Your organization incub8 Software Labs is already bound to the SonarCloud organization incub8 . Try again and choose a different organization.
P.S.: Another detail that may not be obvious: “incub8 Software Labs” is the name of our team on Bitbucket Cloud. That platform, unlike GitHub, does not use the term “organization”. (Maybe it did at some point, I don’t know.)
Of course this naming inconsistency in the SonarCloud error message does not explain our problem, but I thought I’d clarify this. Maybe you can change the error message and other UI texts relating to Bitbucket Cloud accordingly.
Unfortunately, it’s not possible. One SonarCloud organization is either bound to a BitBucket team or a GitHub org, to provide the best integration depending on the dev platform (allowing PR decoration, with GitHub you can synchronize your members for ex.).
To bind your GitHub organization, you will have to connect on SonarCloud with your GitHub account, and not with your BitBucket account. SonarCloud will find directly your GH org and projects that you can bind to SonarCloud.
However, could you explain what is your use case exactly, what is sharing between GitHub and BitbucketCloud? That would help us to see if there’s anything we can improve.
sure! As I mentioned in the initial post, Bitbucket Cloud is our primary platform, which means all our closed-source code resides there. Our GitHub projects belong to the GitHub organization “mizool”. Below, I will assume we would create a corresponding SonarCloud organization with the same name.
(Note that currently, only one mizool project is analysed by SonarCloud, but we will definitely add more once we have successfully set up the GitHub SonarCloud app.)
So why use GitHub at all, and why not move over completely? When we started open sourcing some of our code, we decided we should do that where the majority of open source developers are active. But moving our closed-source code to GitHub as well would not only mean losing Bitbucket Pipelines and the tight integration with Atlassian Jira and Atlassian Confluence, it would also cause a large amount of migration work and increase running costs.
Here are a few aspects that are currently shared and some thoughts what to do about it.
Our quality profile incub8 way is used both for our Bitbucket Cloud projects and the GitHub projects, and we would like to keep it that way.

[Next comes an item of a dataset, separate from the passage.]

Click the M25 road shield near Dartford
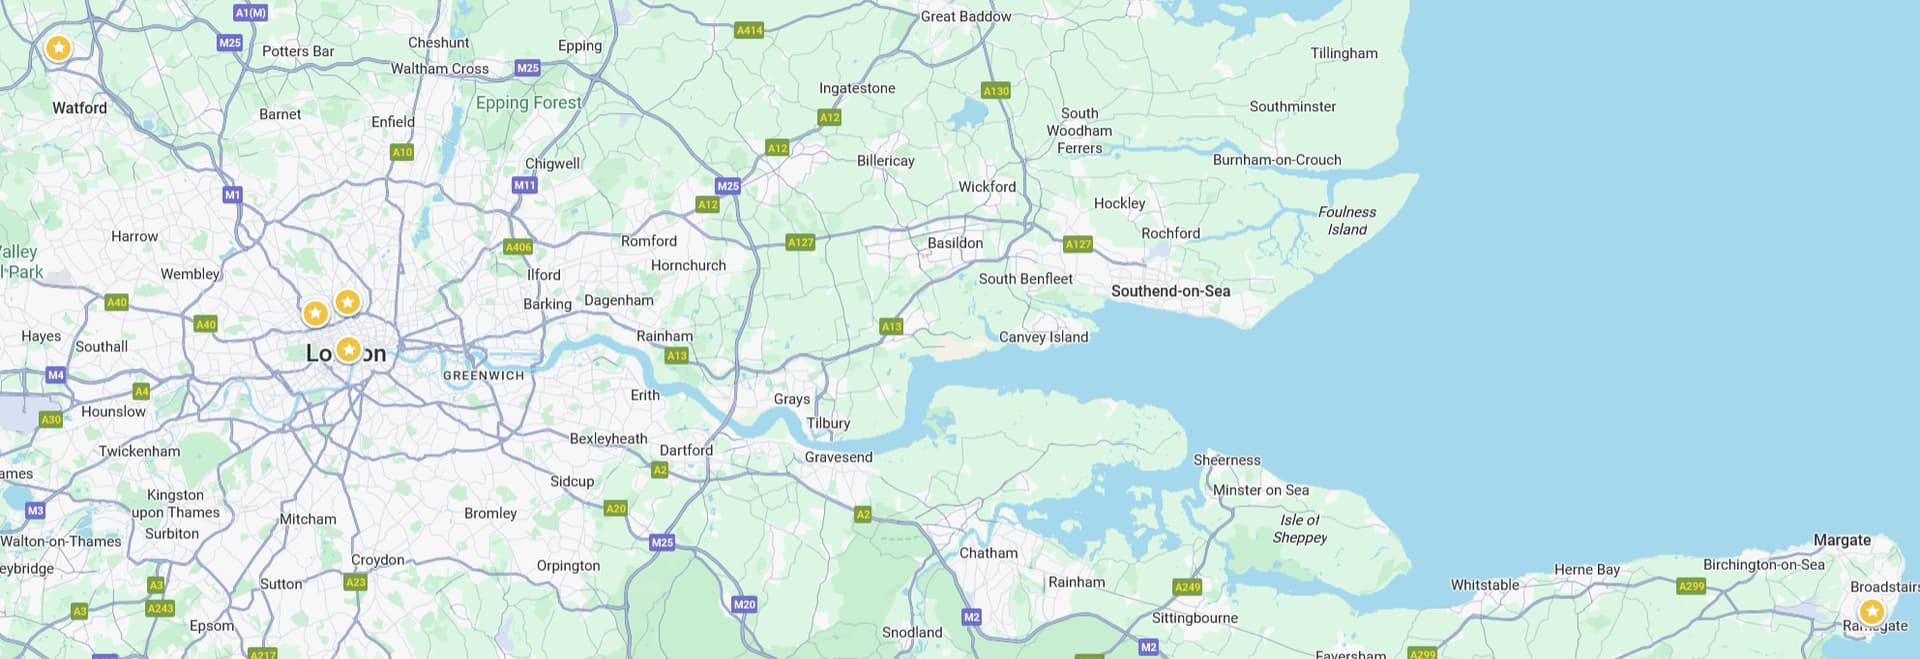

Having to maintain this manually in two organizations or by exporting from one and importing to the other is too cumbersome as the profile contains 473 rules. The comparison feature (very useful, by the way!) says there are 84 rules only in incub8 way, 5 rules are only in Sonar way, and 3 rules have a different configuration.
Our quality gate incub8 way is currently used only for our Bitbucket Cloud projects. The GitHub projects use a separate gate, mizool way. We aim to unify them.

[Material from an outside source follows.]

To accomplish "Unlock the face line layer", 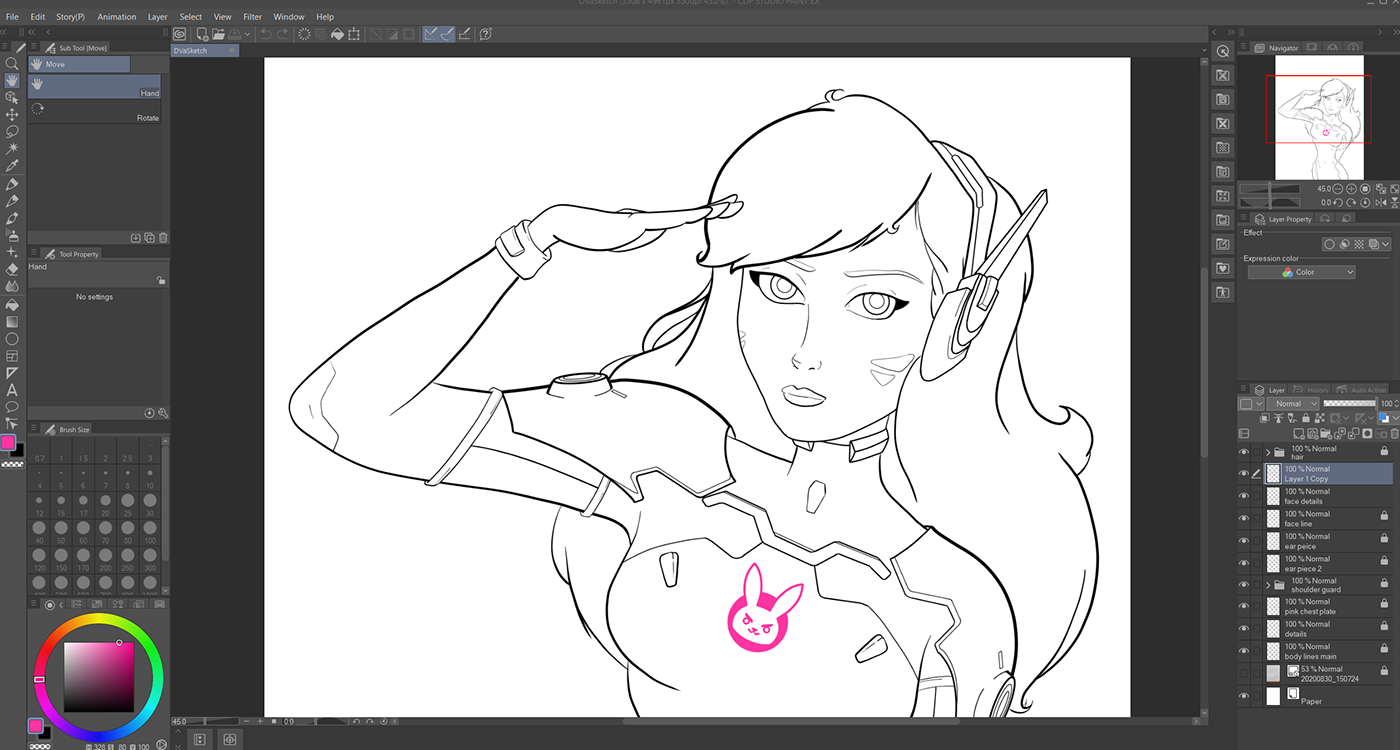I will pyautogui.click(x=1384, y=515).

As setting up a quality gate is not much work, we could live with a manual process.
Employees logged in to SonarCloud with their Bitbucket Cloud users can interact with the GitHub projects (comment/close issues, change configuration).
Setting up the mizool organization using a GitHub user is okay.
However, it would be a pain if people needed to be logged in to SonarCloud via a GitHub user to interact with the projects in the mizool SonarCloud organization.
Background: A huge advantage of logging in via BitBucket Cloud is single sign on: Bitbucket Cloud user ➞ Atlassian ID ➞ G Suite.
Possible solutions:
I think it would be acceptable if we had to manually add the Bitbucket Cloud users as members of the mizool SonarCloud organization.
That said, it would be great if people who have several SonarCloud accounts could link them, and organizations trusting one would automatically trust the other.
Billing
Only our Bitbucket Cloud projects are private, the GitHub projects are public. Having two separate organizations would mean that incub8 is on the paid plan and mizool is on the free plan. That’s fine.
I would have to think a bit about how setting up and maintaining permissions and notifications would work in a two-organization world.
Hope this gives you some insight! Tell me if I can clarify things or help in another way.